== REQUIREMENT ==
Pick out the lines below that include the string "computer".

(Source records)
◆ ◆ ◆ ◆ ◆
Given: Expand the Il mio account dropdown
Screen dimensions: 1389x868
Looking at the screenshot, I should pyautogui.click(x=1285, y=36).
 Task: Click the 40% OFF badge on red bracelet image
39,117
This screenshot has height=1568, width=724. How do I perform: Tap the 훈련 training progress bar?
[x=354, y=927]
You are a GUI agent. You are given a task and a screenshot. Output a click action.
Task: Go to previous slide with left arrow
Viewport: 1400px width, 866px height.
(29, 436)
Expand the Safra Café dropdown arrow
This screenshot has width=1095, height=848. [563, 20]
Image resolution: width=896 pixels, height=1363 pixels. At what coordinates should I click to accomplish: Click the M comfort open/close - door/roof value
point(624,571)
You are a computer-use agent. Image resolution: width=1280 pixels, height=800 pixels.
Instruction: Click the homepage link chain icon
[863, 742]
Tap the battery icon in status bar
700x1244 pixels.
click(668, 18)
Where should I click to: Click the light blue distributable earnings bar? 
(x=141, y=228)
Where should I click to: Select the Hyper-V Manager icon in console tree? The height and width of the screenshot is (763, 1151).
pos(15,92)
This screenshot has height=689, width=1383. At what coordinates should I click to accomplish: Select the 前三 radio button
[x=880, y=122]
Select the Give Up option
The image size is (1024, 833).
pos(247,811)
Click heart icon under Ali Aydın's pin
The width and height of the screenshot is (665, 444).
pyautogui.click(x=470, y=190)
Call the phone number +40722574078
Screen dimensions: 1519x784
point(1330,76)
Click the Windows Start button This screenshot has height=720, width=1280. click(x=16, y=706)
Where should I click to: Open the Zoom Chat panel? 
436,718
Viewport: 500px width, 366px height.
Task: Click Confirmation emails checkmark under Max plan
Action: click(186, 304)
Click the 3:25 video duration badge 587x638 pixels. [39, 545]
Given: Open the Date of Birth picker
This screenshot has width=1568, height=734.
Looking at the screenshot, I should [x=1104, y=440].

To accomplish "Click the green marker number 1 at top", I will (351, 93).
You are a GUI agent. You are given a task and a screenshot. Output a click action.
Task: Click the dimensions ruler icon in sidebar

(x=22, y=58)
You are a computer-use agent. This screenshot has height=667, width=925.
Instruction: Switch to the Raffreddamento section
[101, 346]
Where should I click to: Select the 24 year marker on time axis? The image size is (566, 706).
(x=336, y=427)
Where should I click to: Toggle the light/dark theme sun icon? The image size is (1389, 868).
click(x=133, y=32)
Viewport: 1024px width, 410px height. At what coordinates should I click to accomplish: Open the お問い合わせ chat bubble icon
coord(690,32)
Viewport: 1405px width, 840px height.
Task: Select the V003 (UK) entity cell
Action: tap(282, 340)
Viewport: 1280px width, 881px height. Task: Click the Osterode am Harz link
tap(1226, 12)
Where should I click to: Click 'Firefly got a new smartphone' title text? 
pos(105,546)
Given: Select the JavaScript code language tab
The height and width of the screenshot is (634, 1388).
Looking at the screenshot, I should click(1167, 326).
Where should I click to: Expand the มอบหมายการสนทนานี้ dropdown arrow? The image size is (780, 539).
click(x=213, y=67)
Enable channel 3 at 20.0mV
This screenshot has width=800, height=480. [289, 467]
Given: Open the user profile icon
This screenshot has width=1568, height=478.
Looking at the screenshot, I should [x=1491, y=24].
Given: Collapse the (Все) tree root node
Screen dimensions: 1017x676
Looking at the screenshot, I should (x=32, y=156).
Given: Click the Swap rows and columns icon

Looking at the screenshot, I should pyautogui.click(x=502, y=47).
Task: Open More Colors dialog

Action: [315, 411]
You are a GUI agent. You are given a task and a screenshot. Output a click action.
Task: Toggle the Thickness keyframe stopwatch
◆ ◆ ◆ ◆ ◆
== RESULT OF THE EXERCISE ==
You are a computer-use agent. Image resolution: width=1280 pixels, height=800 pixels.
You are a computer-use agent. This screenshot has height=667, width=925.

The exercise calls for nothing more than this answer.